* **What you will do**: Exactly the lines from the one with "Instruction: Click step" through the final line of the entries, and nothing else, should appear in the answer; no pictures go in it.

──────── Input material

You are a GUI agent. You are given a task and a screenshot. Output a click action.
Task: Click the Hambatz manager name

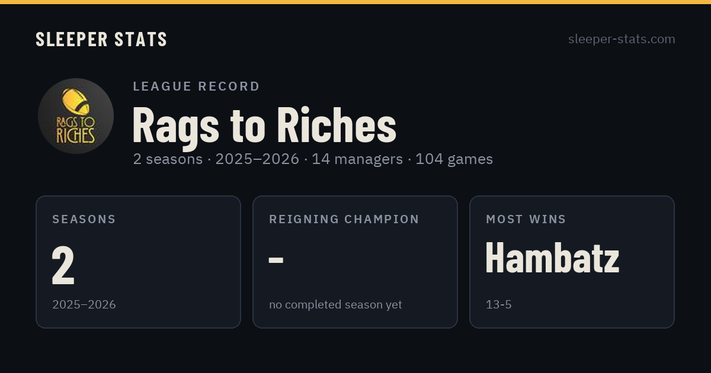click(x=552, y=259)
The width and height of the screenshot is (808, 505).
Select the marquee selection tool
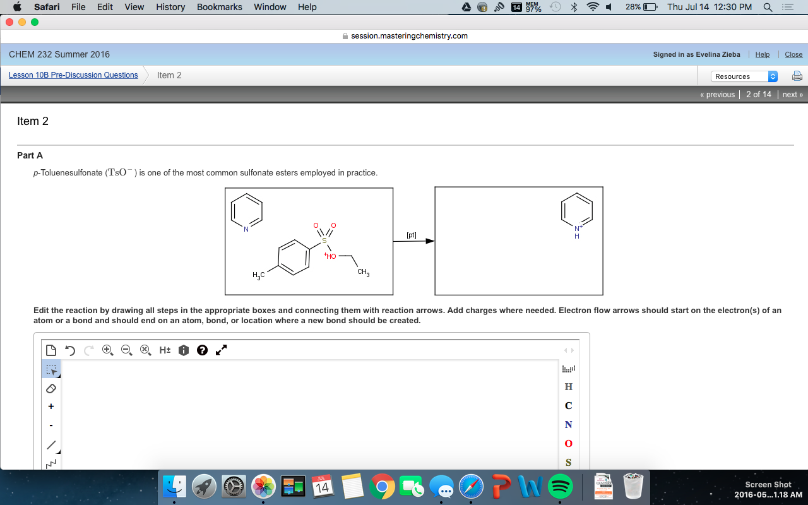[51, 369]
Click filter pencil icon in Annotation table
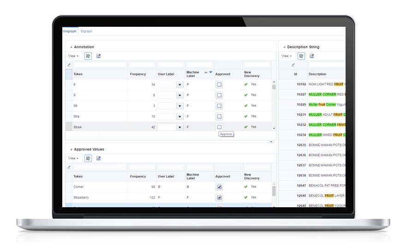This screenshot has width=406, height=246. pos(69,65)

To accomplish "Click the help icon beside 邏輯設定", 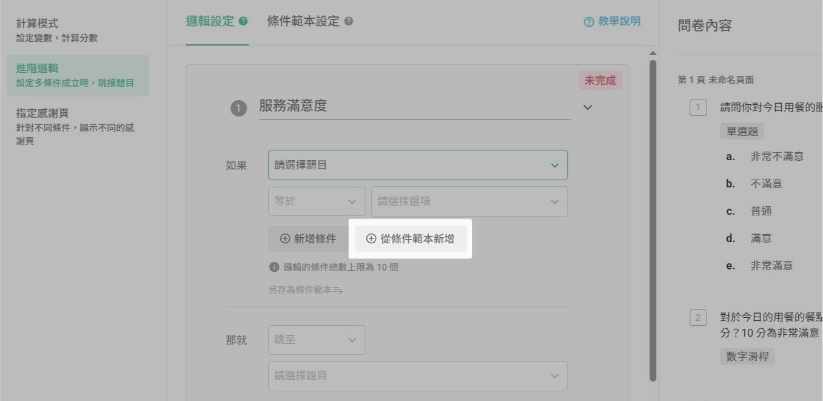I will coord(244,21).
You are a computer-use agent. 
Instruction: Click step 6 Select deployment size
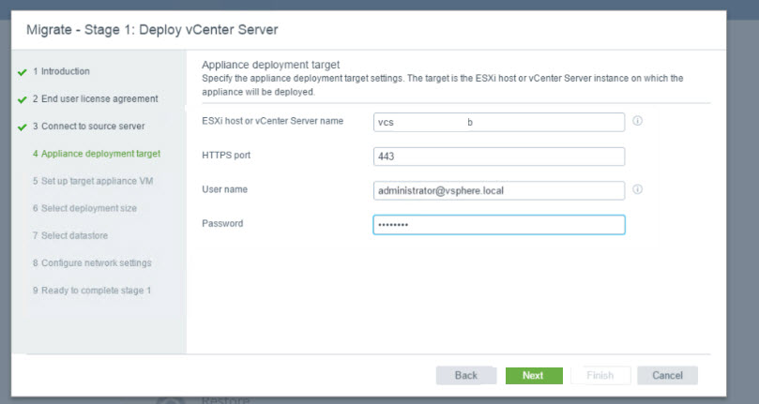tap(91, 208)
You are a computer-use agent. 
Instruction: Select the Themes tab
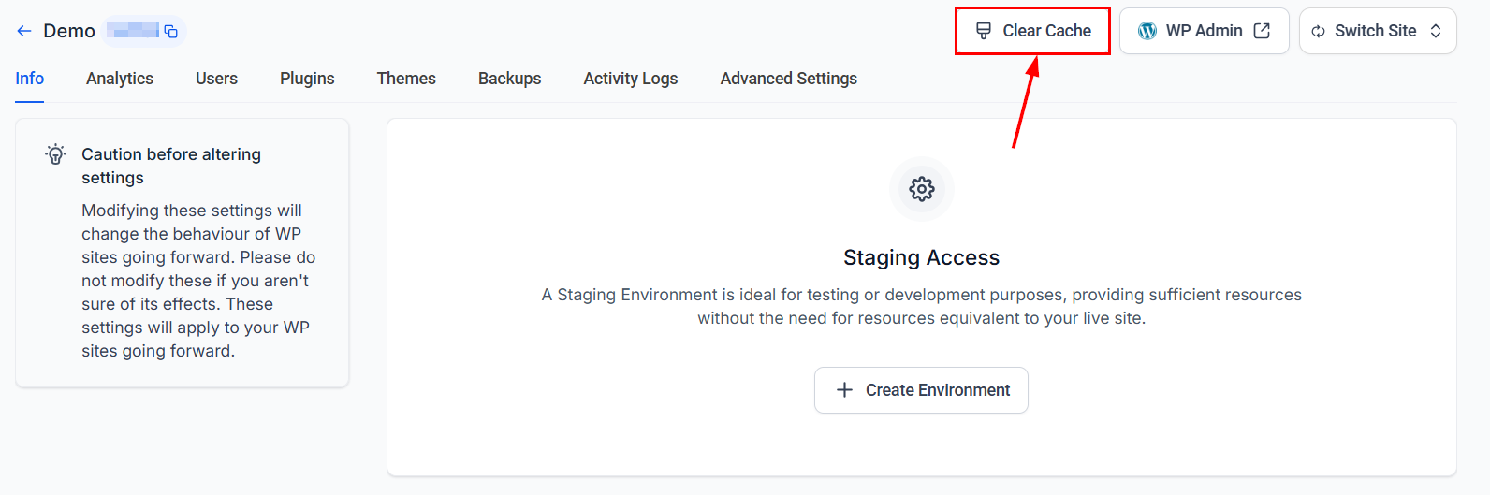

────────────────

* **Solution for this problem**:
Instruction: Click step 6 Select deployment size
tap(91, 208)
You are a computer-use agent. 
Instruction: Select the Themes tab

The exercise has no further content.